Inondations: de mieux en mieux!

LOUISEVILLE — À l’instar de la météo, le portrait des inondations se fait plus intéressant. La situation s’améliore de jour en jour, si bien que les prévisions concernant une remontée marquée du niveau du lac Saint-Pierre ont été revues à la baisse.

Vendredi dernier, la Sécurité civile s’attendait à ce que le lac Saint-Pierre s’élève à 3,42 mètres, le 6 mai. En réalité, le niveau du lac a varié de 3,20 mètres à 3,27 mètres durant les dernières heures.

«On est à 3,22 mètres (lundi après-midi) et on s’attend à ce que le niveau soit stable entre le 6 et le 10 mai. Et à partir du 11 mai, on s’attend à ce que ça baisse pour ne plus remonter. C’est une bonne nouvelle», déclare Bernard Létourneau, porte-parole de la Sécurité civile.

Le scénario s’annonce plus positif étant donné que l’apport en eau provenant du secteur ouest du Québec est moindre qu’appréhendé.

«La baisse dans la région de l’Outaouais a été plus rapide que prévu, mentionne le porte-parole. Malgré le beau temps de la fin de semaine et les 15 à 20 mm de pluie qu’on annonce mercredi pour le nord de la Mauricie, on va se tenir à environ 3,22 mètres.»

Cette diminution a d’ailleurs été constatée à Louiseville.

«Les poches de sable restent là, car l’eau est encore haute. Mais ça a beaucoup baissé. On a moins de chaloupes, les chemins sont plus ouverts. Et on reste prudent», mentionne le maire, Yvon Deshaies.

Les niveaux d’eau sont de plus en plus rassurants, mais il est encore trop tôt pour baisser la garde. La Sécurité civile recommande aux riverains de ne pas enlever leurs sacs de sable.

Si les nouvelles s’annoncent bonnes, les autorités continuent de surveiller attentivement les cours d’eau de la région. La rivière Saint-Maurice aura un débit en hausse, mais sous le niveau d’alerte qui se situe en deçà du seuil d’inondation mineure. Le bassin versant de la rivière Saint-Maurice fait l’objet d’observation, notamment de la part de membres de l’Armée canadienne.

«On a une équipe au nord de La Tuque pour suivre l’évolution du dégel. On s’assure qu’on a les yeux posés sur le bassin versant au nord de La Tuque et de faire le suivi nécessaire», constate le lieutenant Jean-François Wehrung, représentant en affaires publiques pour la compagnie Trois-Rivières de l’Armée canadienne.

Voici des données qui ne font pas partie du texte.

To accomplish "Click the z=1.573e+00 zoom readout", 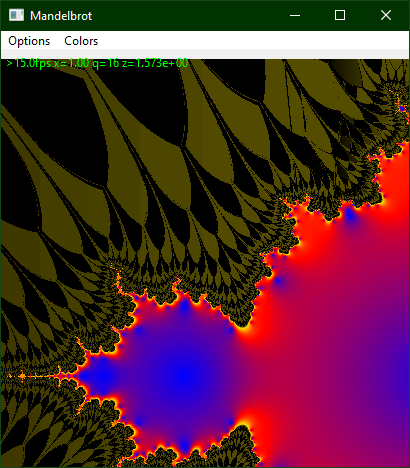I will [155, 63].
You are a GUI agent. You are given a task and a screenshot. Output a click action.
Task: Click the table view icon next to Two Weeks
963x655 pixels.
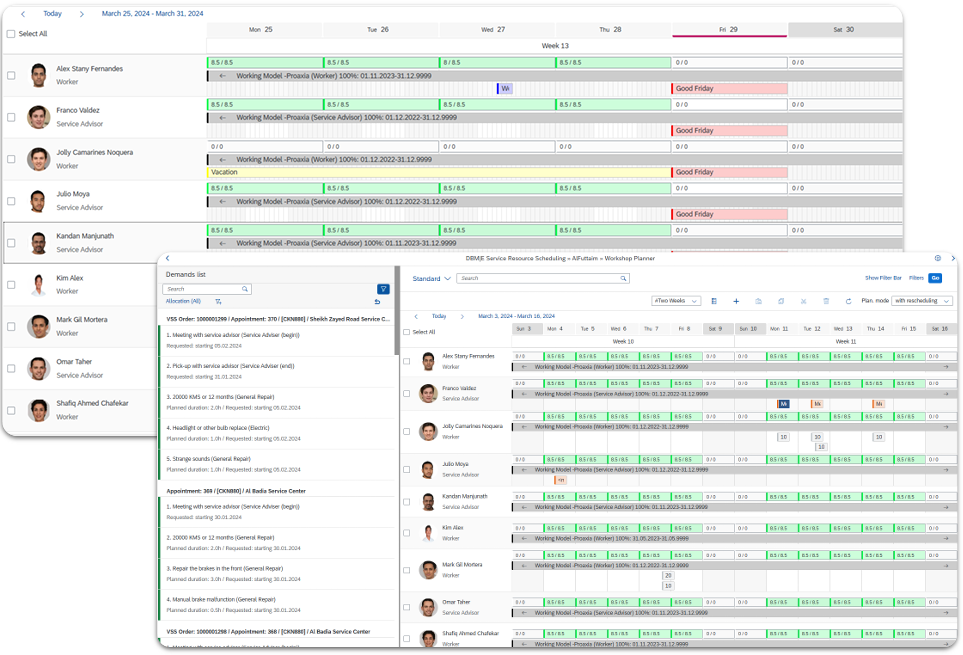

Les militaires au nord de La Tuque observent entre autres le réservoir Gouin et la rivière Croche. Au total, quelque 50 militaires se trouvent toujours dans la région afin d’effectuer des opérations de reconnaissance et des patrouilles de visibilité.

Hélène Langlais, directrice du service des communications de la Ville de La Tuque, confirme que la situation n’est nullement problématique.

«Il reste encore beaucoup de neige dans le nord, car il fait froid la nuit et ça fond tranquillement. On surveille plus le secteur de Parent. En 2017, on a eu un citoyen inondé de façon importante, car il est près du lac Mauser, près du village de Parent. Cette année, il a fait appel à nous et on a installé plus de 1000 sacs de sable. Il est très content des services reçus!»

Mme Langlais raconte qu’habituellement, la masse importante d’eau provenant de la fonte des neiges des secteurs boisés arrive durant les premiers jours de mai. Cette année, cette arrivée massive d’eau devrait se manifester la semaine prochaine.

«On est encore en mode surveillance», précise Mme Langlais, qui rappelle également aux gens d’éviter d’aller en forêt, car les routes forestières secondaires sont propices aux enlisements.